_EXERCISE BRIEF_. Skip all pictures; return exactly the lines from the one containing "Where should I" through the end of the data.
++++ GIVEN DATA ++++
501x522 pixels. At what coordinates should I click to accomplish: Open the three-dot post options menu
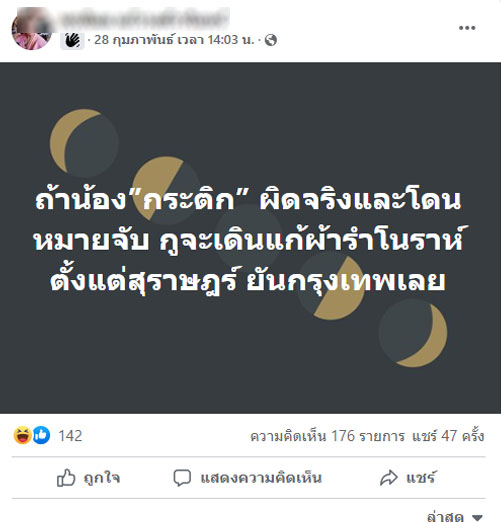[467, 28]
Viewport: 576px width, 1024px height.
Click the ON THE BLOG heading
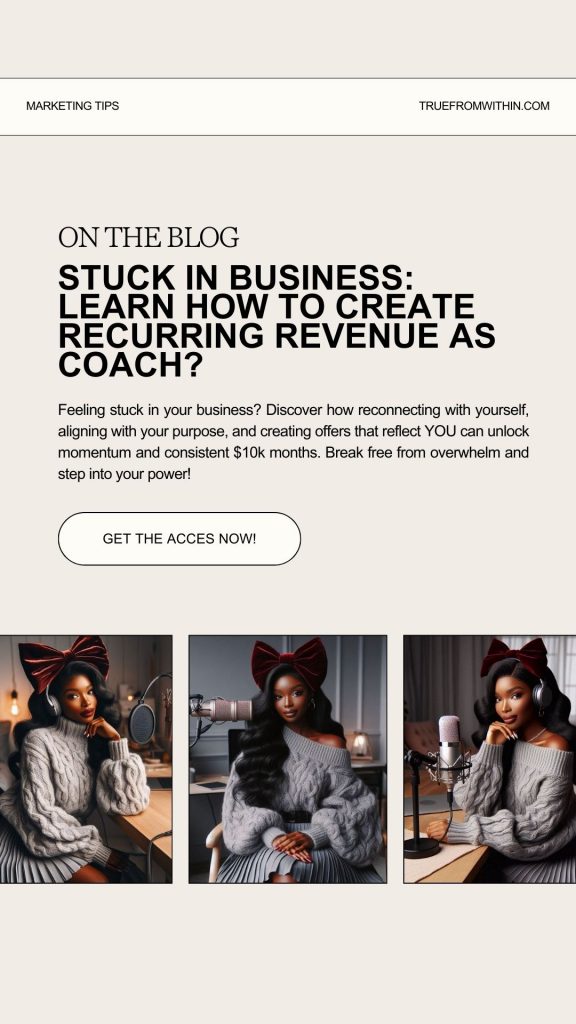click(x=148, y=238)
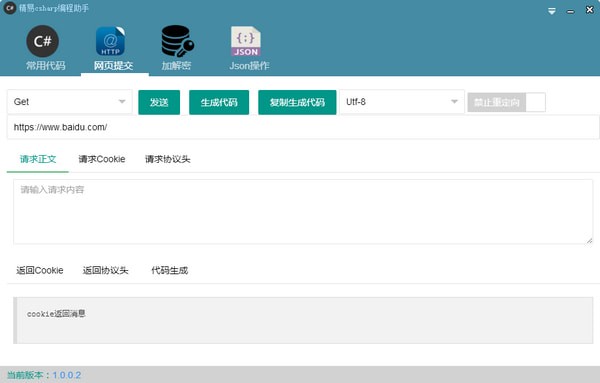The width and height of the screenshot is (600, 383).
Task: Open the title bar dropdown menu icon
Action: click(552, 11)
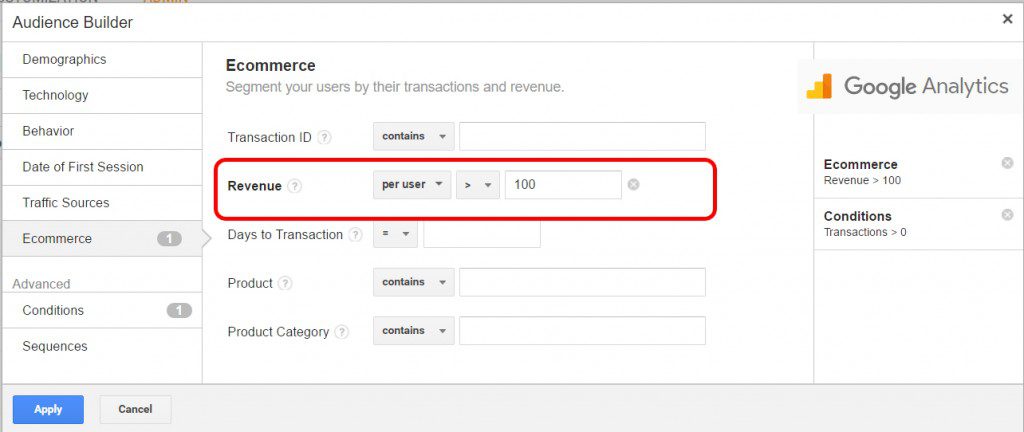
Task: Open the Days to Transaction equals dropdown
Action: (x=395, y=234)
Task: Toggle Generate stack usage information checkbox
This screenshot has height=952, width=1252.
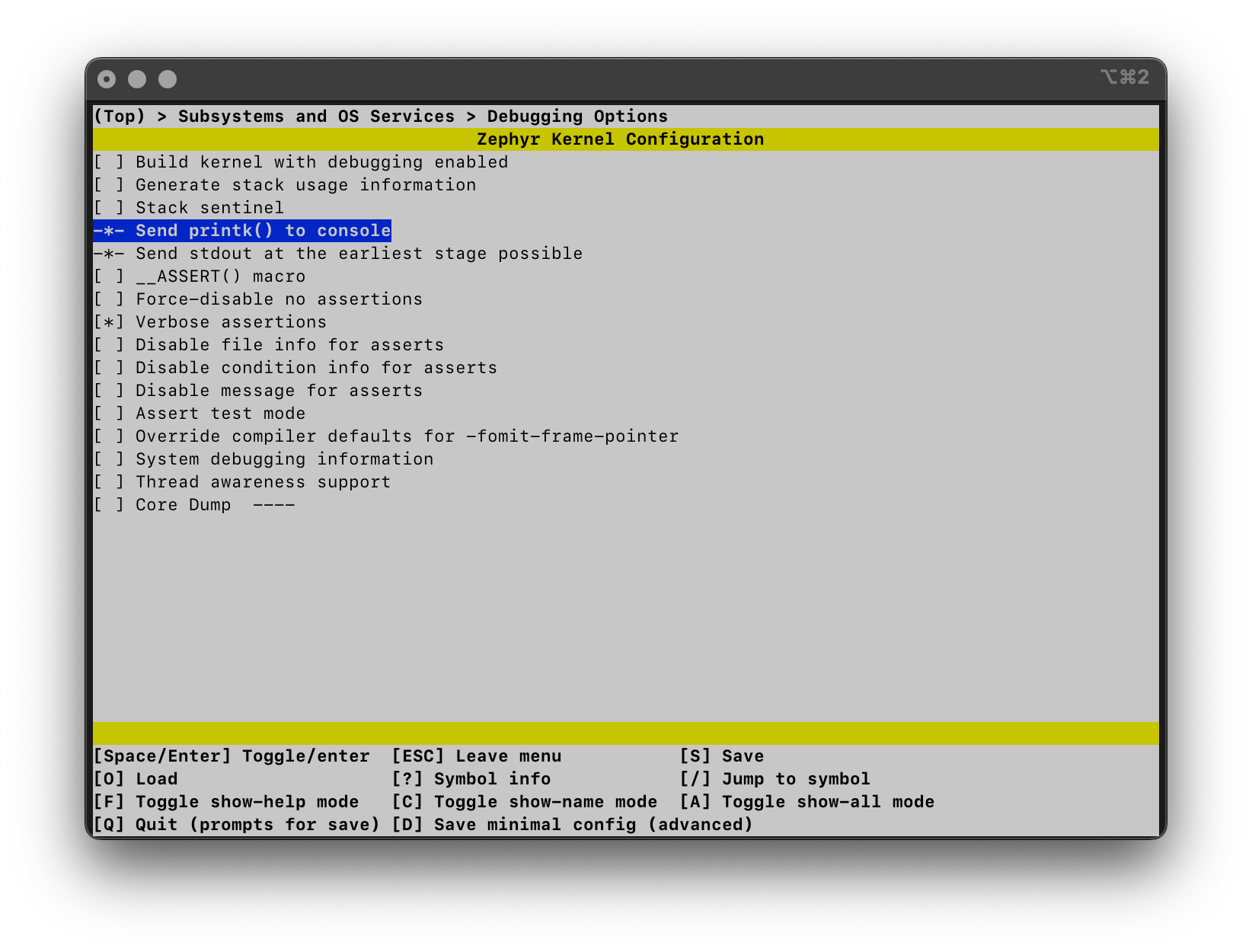Action: pos(109,185)
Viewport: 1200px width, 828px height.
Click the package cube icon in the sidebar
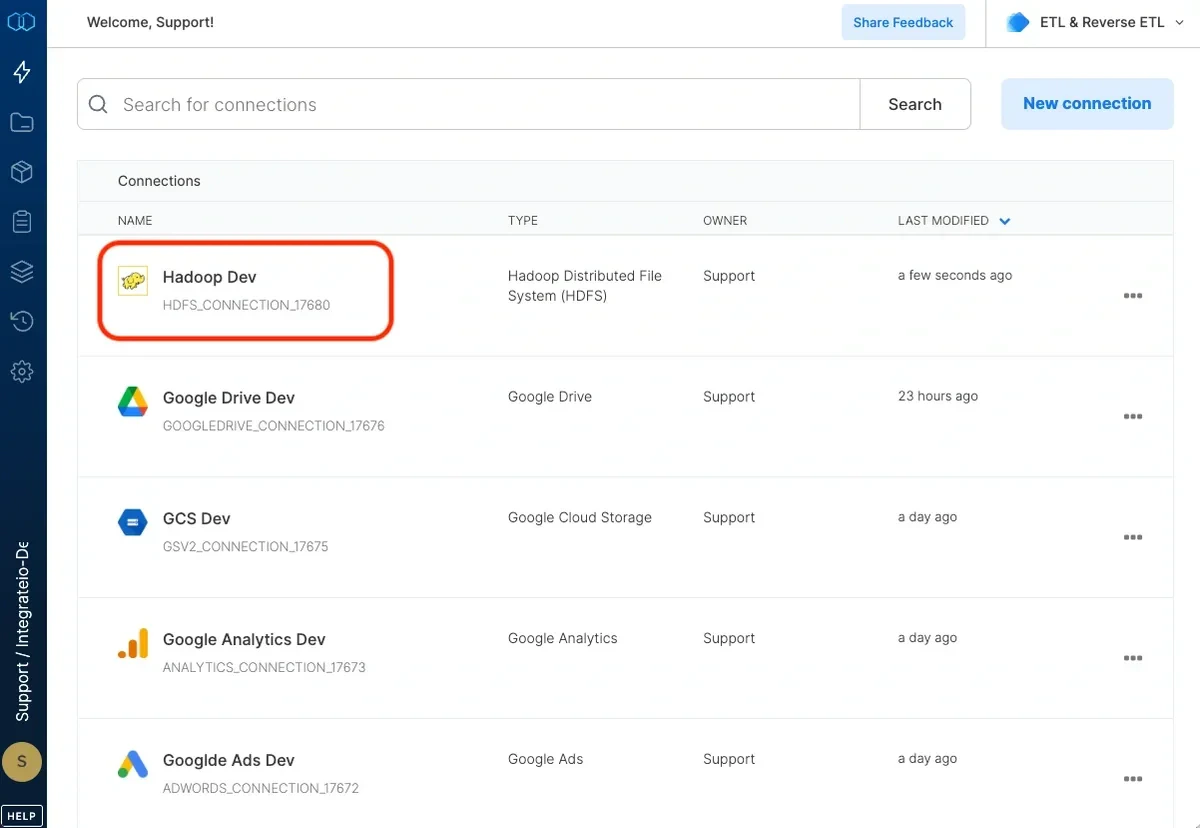(x=22, y=171)
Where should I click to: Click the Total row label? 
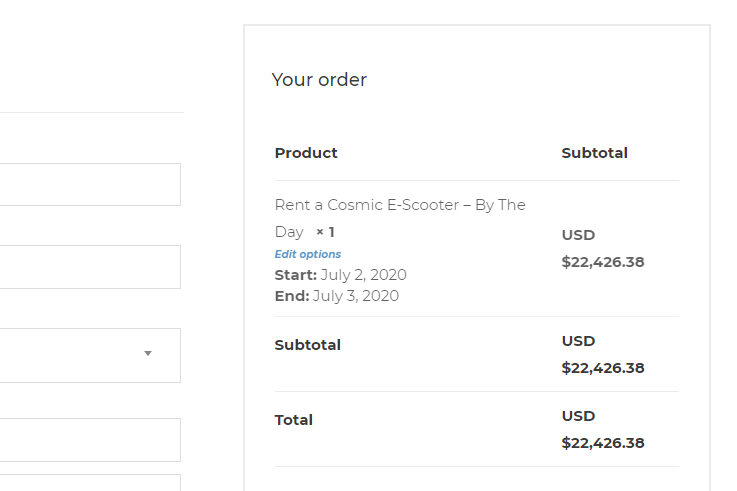(x=294, y=420)

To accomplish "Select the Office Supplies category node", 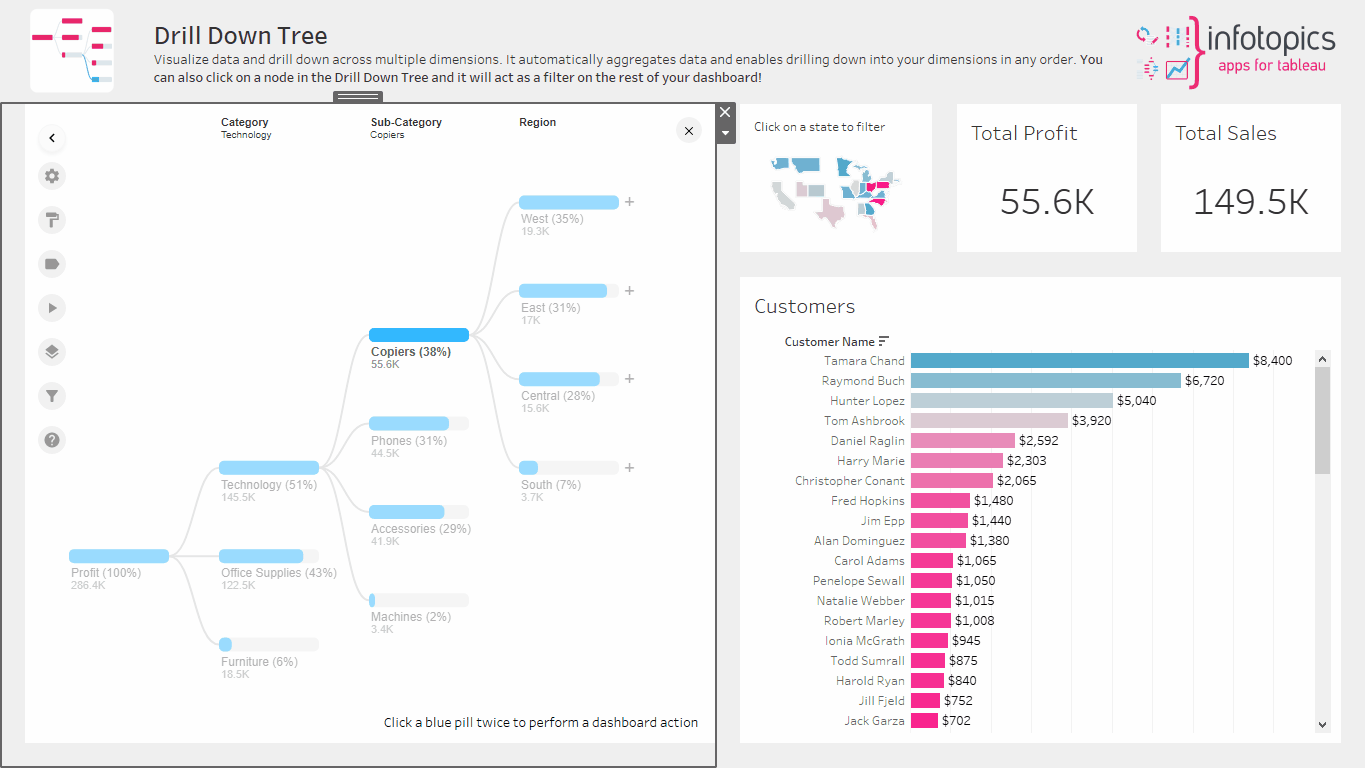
++++
_RESULT BELOW_.
Where should I click to: Click the Total row label? 
(x=294, y=420)

To accomplish "Select the Office Supplies category node", 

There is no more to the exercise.